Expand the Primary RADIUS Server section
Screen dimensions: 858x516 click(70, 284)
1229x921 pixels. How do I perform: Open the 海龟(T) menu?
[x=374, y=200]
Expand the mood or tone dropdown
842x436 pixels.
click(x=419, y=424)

▸ **YOUR TASK**: Exactness is what counts here: write out every record again.

▸ **TASK RESPONSE**:
Expand the Primary RADIUS Server section
Screen dimensions: 858x516 click(70, 284)
1229x921 pixels. How do I perform: Open the 海龟(T) menu?
[x=374, y=200]
Expand the mood or tone dropdown
842x436 pixels.
click(x=419, y=424)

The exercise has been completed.